Brief
State how many lines of the data below contain the word "navigation". Give only the number.

Entries from a dataset
----------
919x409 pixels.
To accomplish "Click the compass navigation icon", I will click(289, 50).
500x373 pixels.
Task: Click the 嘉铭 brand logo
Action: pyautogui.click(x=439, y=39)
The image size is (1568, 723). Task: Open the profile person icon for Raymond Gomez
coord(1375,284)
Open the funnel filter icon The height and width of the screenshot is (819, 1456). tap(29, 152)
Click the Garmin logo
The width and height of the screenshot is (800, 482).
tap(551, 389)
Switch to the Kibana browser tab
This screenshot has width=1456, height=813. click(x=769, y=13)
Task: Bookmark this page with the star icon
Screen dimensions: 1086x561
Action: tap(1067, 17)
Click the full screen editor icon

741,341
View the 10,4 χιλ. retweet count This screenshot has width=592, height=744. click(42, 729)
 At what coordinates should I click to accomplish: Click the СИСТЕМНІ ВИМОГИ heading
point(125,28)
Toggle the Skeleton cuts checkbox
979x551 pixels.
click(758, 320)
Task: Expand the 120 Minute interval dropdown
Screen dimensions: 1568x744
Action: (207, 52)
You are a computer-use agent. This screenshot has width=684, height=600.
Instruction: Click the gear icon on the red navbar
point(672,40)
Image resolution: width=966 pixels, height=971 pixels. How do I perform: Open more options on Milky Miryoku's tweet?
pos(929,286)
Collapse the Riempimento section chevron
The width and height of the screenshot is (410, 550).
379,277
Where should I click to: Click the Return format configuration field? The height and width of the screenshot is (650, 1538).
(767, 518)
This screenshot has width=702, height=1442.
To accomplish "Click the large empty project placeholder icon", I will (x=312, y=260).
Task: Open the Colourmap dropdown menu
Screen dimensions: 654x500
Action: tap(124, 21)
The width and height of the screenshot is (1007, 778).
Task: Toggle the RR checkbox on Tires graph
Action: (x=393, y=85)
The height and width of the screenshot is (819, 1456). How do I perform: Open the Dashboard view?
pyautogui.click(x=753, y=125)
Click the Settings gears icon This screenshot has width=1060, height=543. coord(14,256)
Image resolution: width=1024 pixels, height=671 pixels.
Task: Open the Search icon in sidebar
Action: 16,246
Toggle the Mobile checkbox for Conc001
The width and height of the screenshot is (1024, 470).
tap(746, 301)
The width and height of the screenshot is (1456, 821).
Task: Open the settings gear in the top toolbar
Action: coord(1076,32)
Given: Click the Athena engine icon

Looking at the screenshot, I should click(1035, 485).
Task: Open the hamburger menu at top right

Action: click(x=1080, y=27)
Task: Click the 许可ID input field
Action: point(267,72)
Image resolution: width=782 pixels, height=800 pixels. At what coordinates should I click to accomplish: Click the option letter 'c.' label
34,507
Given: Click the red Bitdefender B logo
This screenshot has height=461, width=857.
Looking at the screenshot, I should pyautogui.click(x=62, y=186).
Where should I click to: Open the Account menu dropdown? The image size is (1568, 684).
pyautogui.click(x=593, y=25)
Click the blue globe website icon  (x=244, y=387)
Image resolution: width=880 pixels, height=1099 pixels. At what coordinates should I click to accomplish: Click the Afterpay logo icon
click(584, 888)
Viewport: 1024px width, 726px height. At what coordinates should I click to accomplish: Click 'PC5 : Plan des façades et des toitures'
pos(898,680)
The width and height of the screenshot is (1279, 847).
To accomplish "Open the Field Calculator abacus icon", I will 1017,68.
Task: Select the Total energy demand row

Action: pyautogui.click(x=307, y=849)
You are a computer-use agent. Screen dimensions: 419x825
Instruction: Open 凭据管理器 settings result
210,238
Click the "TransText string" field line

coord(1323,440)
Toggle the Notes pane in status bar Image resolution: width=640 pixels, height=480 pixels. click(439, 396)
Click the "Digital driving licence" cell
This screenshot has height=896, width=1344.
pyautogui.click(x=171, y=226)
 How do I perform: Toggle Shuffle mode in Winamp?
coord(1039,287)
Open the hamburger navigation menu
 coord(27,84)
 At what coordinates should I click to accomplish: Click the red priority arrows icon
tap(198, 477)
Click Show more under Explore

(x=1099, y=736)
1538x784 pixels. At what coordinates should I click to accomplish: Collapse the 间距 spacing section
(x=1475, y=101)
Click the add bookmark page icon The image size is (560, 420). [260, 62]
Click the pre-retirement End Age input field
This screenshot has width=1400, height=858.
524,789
----------
Output for this exercise
2